これは一体何が違うんだ、と芹沢は値段の違う参考書を何度も見比べる。
カラー印刷だとポイントがわかりやすい。
でも内容自体にそんなに差はないような気がする。
安い方でいいか、カラーであること以外にも利点があるのかとかれこれ十数分悩んでいた。
そんな芹沢の袖肘を軽く引っ張る誰か。
通行の邪魔だったかと「すみません」とすぐ横に避けようとすると


「みょうじ…また本屋で働いてるの?」
「全然気付いてくれないから来ちゃった」


店名の入ったポロシャツ姿のおなまえが嬉しそうに笑って立っていて、芹沢も挨拶すべきか仕事中でしょと注意してやるべきか迷う。
そもそも此処は芹沢が通っている学校に一番近い且つ深夜まで開いている唯一の書店で、もしかして狙って来たんじゃとも思う。
何から口にすべきだろうか。


「…あのさ」
「あ。

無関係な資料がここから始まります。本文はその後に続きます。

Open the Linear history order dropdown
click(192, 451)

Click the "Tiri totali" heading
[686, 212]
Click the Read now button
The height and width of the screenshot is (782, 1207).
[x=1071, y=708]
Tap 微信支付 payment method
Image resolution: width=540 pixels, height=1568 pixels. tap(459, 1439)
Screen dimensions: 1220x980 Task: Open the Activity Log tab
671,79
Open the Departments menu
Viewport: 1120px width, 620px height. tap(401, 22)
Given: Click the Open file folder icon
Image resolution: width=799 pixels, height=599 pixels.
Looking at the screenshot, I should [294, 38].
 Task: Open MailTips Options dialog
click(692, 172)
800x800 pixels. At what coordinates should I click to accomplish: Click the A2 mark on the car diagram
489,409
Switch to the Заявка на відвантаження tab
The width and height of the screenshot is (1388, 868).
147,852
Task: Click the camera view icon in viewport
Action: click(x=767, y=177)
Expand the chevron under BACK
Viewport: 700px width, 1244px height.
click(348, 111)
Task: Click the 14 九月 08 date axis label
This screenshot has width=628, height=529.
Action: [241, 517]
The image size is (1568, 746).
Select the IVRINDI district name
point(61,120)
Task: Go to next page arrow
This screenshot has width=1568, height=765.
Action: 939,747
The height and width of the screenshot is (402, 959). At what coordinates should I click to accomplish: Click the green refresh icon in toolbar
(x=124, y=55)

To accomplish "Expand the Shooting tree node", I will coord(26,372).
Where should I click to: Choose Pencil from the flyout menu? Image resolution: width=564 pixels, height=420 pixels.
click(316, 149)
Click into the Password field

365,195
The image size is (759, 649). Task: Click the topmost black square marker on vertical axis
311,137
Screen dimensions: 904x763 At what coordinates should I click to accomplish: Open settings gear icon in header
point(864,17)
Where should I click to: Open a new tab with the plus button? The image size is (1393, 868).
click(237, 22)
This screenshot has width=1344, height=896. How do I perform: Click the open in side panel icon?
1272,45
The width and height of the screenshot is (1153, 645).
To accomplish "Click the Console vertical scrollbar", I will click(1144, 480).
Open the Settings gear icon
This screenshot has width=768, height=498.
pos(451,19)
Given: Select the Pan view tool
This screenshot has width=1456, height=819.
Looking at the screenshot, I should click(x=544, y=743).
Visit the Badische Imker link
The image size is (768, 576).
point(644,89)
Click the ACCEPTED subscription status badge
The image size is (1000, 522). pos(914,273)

その右の方の参考書、この間も別の人が買って行ったよ」
「こっち?」


口を開いた芹沢の声に被せるようにおなまえが芹沢の持つ参考書を指さした。
カラーじゃない方か、と改めて手元に視線を落とす。
すると「こっちは補足が巻末に纏められてるんだけど、こっちは同じページ内にあるからページを行き来しなくて良い」だとか、「カラーの方は購入するとレジで別テキストが付属で貰えるから余計に高い」だとか話す。
いつの間にそんなに参考書事情に明るくなったんだと説明を続けるおなまえを見た。
その視線に気が付くと


「私、役に立つだろう?電話番号教えてよ」


この間仕事の時持ってたの、見てたよとおなまえが得意気に芹沢を見上げた。